Croatian handball player (born 1992)

Bruno Kozina (born 7 January 1992) is a Croatian handball player who plays for HSC Kreuzlingen.

== Club career ==
Kozina started his professional career at RK Zamet, the premier handball club of Rijeka. He also plays for Croatian Premier League clubs HRK Karlovac and RK Buzet. In the 2014/15 season, he moved to Swiss handball club Kadetten Schaffhausen. One year later he signed a contract with another Swiss club RTV 1879 Basel. In November 2017, he joined French side Cesson Rennes MHB. In the 2018/19 season he returned to RTV 1879 Basel.
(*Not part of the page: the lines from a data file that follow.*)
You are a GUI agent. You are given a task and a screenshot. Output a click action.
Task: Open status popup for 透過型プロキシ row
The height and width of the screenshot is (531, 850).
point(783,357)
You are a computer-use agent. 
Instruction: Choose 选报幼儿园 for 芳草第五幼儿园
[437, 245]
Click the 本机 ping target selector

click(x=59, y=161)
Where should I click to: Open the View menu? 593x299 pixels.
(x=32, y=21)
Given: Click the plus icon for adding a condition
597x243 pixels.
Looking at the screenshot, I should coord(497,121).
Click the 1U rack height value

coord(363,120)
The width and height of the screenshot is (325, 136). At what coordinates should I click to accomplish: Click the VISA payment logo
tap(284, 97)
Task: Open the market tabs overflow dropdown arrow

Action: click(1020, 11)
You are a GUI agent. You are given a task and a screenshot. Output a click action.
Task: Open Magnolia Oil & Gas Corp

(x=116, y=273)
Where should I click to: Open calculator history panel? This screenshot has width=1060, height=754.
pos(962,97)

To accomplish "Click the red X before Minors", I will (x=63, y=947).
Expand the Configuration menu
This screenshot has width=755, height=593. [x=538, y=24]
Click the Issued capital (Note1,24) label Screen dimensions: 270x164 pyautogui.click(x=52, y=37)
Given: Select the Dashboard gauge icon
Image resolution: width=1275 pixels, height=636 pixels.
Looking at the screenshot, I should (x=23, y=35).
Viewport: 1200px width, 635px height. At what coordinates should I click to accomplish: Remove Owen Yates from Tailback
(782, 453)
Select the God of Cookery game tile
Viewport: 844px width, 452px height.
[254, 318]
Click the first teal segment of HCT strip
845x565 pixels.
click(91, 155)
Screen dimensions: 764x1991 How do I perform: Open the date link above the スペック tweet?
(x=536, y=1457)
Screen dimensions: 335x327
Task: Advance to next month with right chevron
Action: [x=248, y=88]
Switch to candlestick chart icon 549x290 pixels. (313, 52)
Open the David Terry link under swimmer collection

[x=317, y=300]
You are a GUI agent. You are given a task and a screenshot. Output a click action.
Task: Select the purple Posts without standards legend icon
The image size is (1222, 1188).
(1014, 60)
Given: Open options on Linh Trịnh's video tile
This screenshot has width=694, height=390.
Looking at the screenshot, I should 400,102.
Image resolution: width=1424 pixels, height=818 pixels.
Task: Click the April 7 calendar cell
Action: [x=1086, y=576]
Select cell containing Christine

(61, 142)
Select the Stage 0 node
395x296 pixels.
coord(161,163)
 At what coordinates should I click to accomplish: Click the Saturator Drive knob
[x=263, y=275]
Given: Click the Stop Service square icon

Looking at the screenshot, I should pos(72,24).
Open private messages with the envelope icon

In October 2019, he signed a contract with Alpla HC Hard. In Januar 2020 he signed a contract with Váci KSE. In the 2020/21 season he signed with the Spanish club BM Puerto Sagunto. In the 2021/22 season he signed with the Hungarian club Csurgói KK. In the 2022/23 season, he returned to the Swiss Quickline Handball League to play for HSC Kreuzlingen.

==Individual honours==
- Season 2015/16 best field scorer in Swiss Handball League with 140 goals in 30 games.
- Season 2016/17 third field scorer in Swiss Handball League with 141 goals in 28 games.

==Personal life==
Bruno has an older brother Krešimir who is also a handball player.